However, if you must use global replication, it's not impossible, although it might take some time to architect and set up. I'd like to take Paypal as an example. Paypal uses a transaction based consistency model, meaning that everything can be rebuilt using transactions. Paypal also uses replication across four AWS regions. Let's say it stores your current credit level in a table. If two people send you money at the same time, the transactions may be processed in two different regions. In region 1 your credit is set to 30, in region 2 it's set to 20. When those two updates meet, an inconsistency is detected and the real credit can be calculated using the underlying transactions (that are always unique). This is how Paypal can use a multi-master setup using MySQL.

Master-master replication in MySQL is usually set up so that each node is a slave and a master at the same time. Paypal uses replication in a circular motion. The MySQL node in region 1 is master to the node in region 2 (its slave), which is master to the node in region 3, which is master to the node in region 4, which is master to the node in region 1. This won't sound appealing to every database administrator, because the round time for a write could be quite high. In the case of Paypel, this is fine because every transaction is unique (and, like tweets on Twitter, can't be edited), meaning an eventually-consistent model suits them. But what if you have a typical MySQL PHP application that lets MySQL handle ID generation using auto_increment? Two inserts in the same table on multiple nodes -will- cause a replication error. If the round time for write consistency is 2 seconds (which could be quite conservative), you can imagine this happening all the time on a fairly busy website.
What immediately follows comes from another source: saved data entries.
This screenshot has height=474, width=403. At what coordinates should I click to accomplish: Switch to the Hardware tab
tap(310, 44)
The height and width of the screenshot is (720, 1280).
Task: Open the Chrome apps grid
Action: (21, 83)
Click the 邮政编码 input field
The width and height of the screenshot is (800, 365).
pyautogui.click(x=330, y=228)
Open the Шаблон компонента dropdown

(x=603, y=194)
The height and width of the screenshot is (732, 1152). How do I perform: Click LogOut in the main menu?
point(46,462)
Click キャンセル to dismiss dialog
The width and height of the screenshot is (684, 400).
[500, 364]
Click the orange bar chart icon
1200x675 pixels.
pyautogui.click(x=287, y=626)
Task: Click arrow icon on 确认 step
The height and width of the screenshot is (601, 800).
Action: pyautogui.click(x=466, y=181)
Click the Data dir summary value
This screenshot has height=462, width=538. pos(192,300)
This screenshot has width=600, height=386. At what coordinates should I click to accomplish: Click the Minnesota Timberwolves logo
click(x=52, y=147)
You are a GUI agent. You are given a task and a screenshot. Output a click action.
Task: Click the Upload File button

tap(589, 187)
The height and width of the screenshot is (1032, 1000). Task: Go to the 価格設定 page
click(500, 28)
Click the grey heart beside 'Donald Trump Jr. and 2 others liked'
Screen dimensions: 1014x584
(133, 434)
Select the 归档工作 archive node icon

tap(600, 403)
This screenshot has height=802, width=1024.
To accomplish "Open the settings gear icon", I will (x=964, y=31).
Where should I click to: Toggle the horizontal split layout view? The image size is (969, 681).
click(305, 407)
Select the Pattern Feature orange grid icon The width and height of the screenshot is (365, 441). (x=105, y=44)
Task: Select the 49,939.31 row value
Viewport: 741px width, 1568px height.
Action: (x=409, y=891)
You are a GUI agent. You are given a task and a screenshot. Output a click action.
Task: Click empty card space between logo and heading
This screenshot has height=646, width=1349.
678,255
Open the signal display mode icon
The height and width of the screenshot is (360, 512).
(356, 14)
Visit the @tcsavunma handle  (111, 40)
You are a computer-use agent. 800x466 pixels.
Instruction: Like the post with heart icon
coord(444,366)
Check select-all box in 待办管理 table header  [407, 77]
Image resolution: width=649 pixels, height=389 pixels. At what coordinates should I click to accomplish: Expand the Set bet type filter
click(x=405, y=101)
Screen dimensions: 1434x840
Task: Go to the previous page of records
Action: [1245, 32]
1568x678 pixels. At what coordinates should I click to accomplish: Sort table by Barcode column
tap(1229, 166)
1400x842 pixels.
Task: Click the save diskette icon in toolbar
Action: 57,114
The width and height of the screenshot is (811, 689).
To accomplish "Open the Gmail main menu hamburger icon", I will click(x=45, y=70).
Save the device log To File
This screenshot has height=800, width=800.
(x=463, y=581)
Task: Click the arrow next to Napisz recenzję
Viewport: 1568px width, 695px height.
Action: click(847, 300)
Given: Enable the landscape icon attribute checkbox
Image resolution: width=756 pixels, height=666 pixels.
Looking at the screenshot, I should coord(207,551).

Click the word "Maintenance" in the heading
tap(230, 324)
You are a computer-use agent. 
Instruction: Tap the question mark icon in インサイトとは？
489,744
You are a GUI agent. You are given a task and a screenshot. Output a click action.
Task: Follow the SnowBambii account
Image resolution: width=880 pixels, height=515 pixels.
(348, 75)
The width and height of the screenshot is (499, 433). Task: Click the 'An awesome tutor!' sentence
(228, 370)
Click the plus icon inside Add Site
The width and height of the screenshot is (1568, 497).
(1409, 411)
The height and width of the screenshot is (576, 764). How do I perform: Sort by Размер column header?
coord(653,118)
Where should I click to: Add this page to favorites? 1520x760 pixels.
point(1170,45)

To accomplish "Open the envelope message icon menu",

Now, AWS multi-AZ RDS instances don't have this problem. Yes, the replication is done using a master-master setup, but the second DB instance is a hot spare, meaning writes to it will only happen if the other database is down. But a multi-region setup with four active masters will have this problem. This is where MySQLs auto_increment_increment comes in. Set this in your my.cnf on the first node:

auto_increment_increment = 4
auto_increment_offset = 1

On the second node:

auto_increment_increment = 4
auto_increment_offset = 2

Et cetera. This will ensure MySQL increases every ID by the number of nodes available (4 in this case), using a starting offset. This means that the IDs on node 1 will be 1,5,9,13,17,... and on node 2 the range will be 2,6,10,14,18,... This also ensures that when a node can't replicate for some reason, it can "catch up" later without generating additional replication errors.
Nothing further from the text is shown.